## Task objective
Exactly the lines below from the line with "You are a computer-use" through the line with "Open the shopping cart icon" must make up the answer, both ends included and pictures left out.

## Data to process
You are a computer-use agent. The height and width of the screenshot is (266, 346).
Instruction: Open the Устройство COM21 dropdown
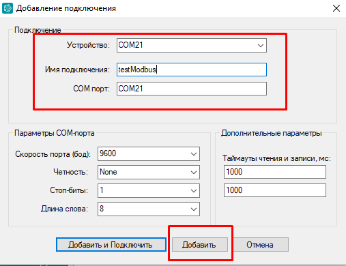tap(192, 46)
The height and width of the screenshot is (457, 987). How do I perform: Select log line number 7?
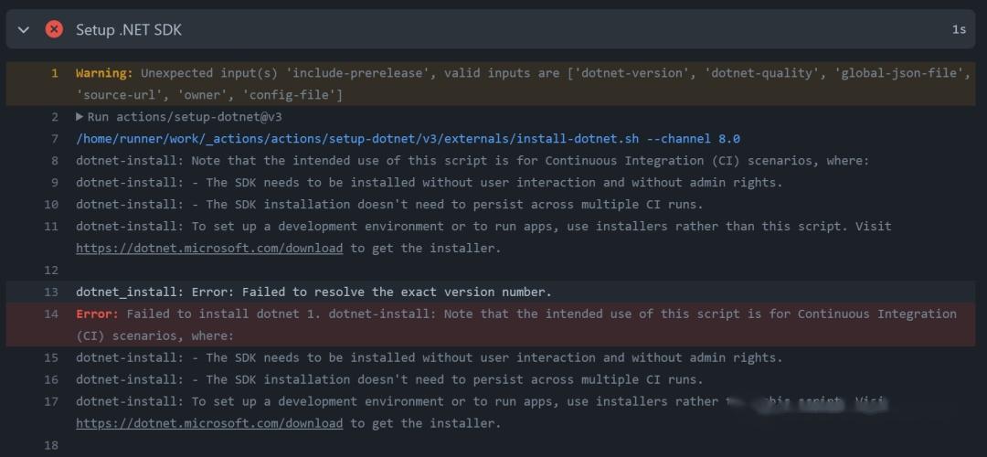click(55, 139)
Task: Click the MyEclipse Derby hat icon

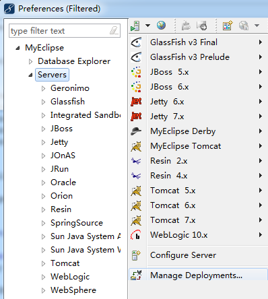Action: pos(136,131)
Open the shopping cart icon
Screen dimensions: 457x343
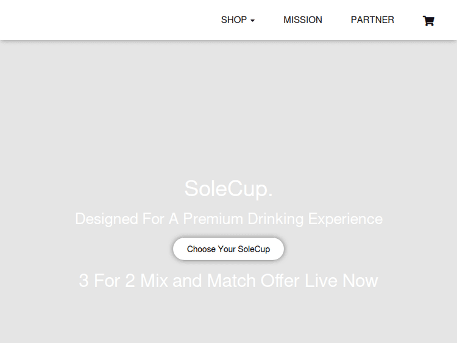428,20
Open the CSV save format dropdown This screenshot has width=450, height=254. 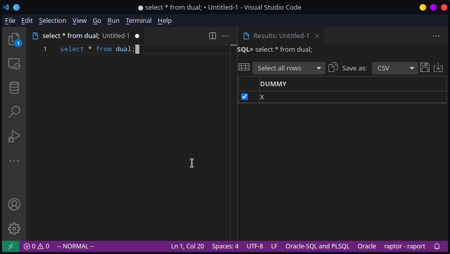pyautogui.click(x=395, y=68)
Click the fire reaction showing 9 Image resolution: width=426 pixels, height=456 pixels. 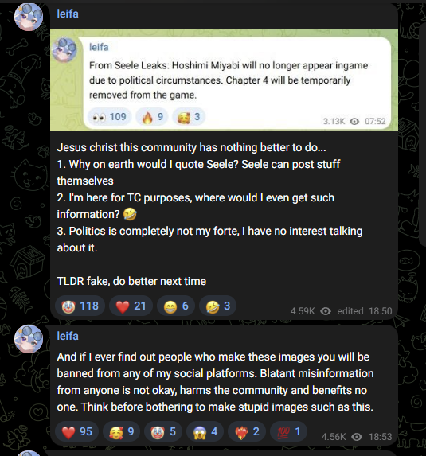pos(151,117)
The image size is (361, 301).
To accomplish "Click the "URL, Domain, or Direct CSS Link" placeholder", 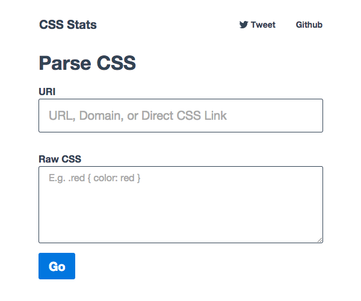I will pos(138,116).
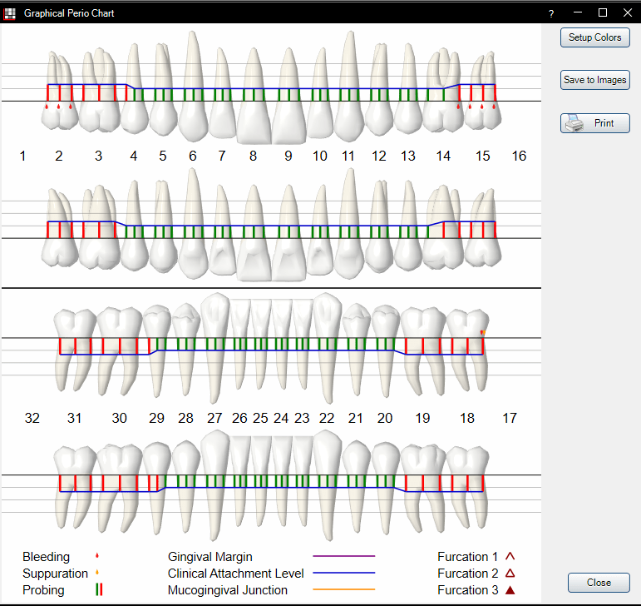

...

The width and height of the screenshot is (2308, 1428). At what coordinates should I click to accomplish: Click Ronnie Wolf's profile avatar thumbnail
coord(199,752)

## Response area
You are a computer-use agent. The height and width of the screenshot is (266, 346).
Instruction: Open the Устройство COM21 dropdown
tap(192, 46)
The height and width of the screenshot is (457, 987). How do I perform: Select log line number 7?
click(55, 139)
Task: Click the MyEclipse Derby hat icon

Action: pos(136,131)
Open the shopping cart icon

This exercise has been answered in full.